To solve this problem, a mathematical model based on mixed-integer linear programming was designed to minimize logistic costs, including depot opening costs and vehicle kilometer costs. To validate the model, Cordeau’s library was adapted to the problem’s context and the parameters of a case were applied in Chile. A total of 42 instances of various sizes were generated: small (20 to 60 customers), medium (72 to 144 customers), and large (153 to 417 customers). The results of the mathematical model showed that it not only failed to reach an optimal value within a time limit of 10 min for any instance size but also failed to find a feasible solution. Therefore, a metaheuristic based on Variable Neighborhood Search (VNS) was designed with three neighborhood structures focused on each decision level: Route Sequence Level, Visit Sequence Level, and Depot Opening Level. The first corresponds to the routing sequence of each vehicle, the second explores the possible feasible combinations of days for recycling for each customer, and the third evaluates the number of necessary depots. The results show that the VNS outperformed the mathematical model in terms of time and solution quality in all cases. It was also demonstrated that the combination of the three neighborhood structures improved the performance of each individually, despite the creation of neighborhoods being limited to exploring 1000 neighbors for large instance cases. Finally, smaller test instances were generated to validate the proposed mathematical model with different solvers (CPLEX and Gurobi) and the proposed VNS. The results show that although feasible solutions were found with both solvers, the VNS outperformed them by $557\%$ concerning the disaggregated objective function value (only transportation costs, since a depot was always opened).

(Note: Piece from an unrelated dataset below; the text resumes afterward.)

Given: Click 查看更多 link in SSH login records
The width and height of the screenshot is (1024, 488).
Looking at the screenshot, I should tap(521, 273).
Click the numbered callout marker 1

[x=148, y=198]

In conclusion, the proposed Mixed-Integer Linear Programming (MILP) model and the Variable Neighborhood Search (VNS) metaheuristic present significant advancements in solving the Periodic Location Routing Problem (PLRP) for urban waste collection. Unlike traditional methods, our approach characterizes 25 distinct customer types based on heterogeneous waste demands and visit frequencies, ensuring tailored and efficient waste management. The integration of selective recycling needs, combined with a three-level decision-making structure (Route Sequence, Visit Sequence, and Depot Opening), provides a comprehensive and practical solution. Computational experiments demonstrate the VNS algorithm’s superiority, delivering solutions seven times better than exact methods in a fraction of the time and achieving feasible results where the MILP model fails. This work not only enhances logistical efficiency but also aligns with global sustainability goals by promoting effective waste separation and recycling. The proposed model and metaheuristic are based on real-world data and assumptions pertinent to the Chilean context. The customer types, visit frequencies, waste demands, and vehicle capacities were all derived from actual Chilean data. For instance, cost per distance was specifically considered, acknowledging Santiago de Chile’s relatively flat terrain, which lacks pronounced slopes. Therefore, the transportation cost largely depends on the Euclidean distance. These localized parameters ensure that the model reflects the practical realities of waste management in Chile. Given these considerations, the proposed model is feasible for implementation by relevant Chilean authorities. Its design aligns with the geographical and operational characteristics of Chile, offering a tailored solution that can effectively address the country’s urban waste management challenges.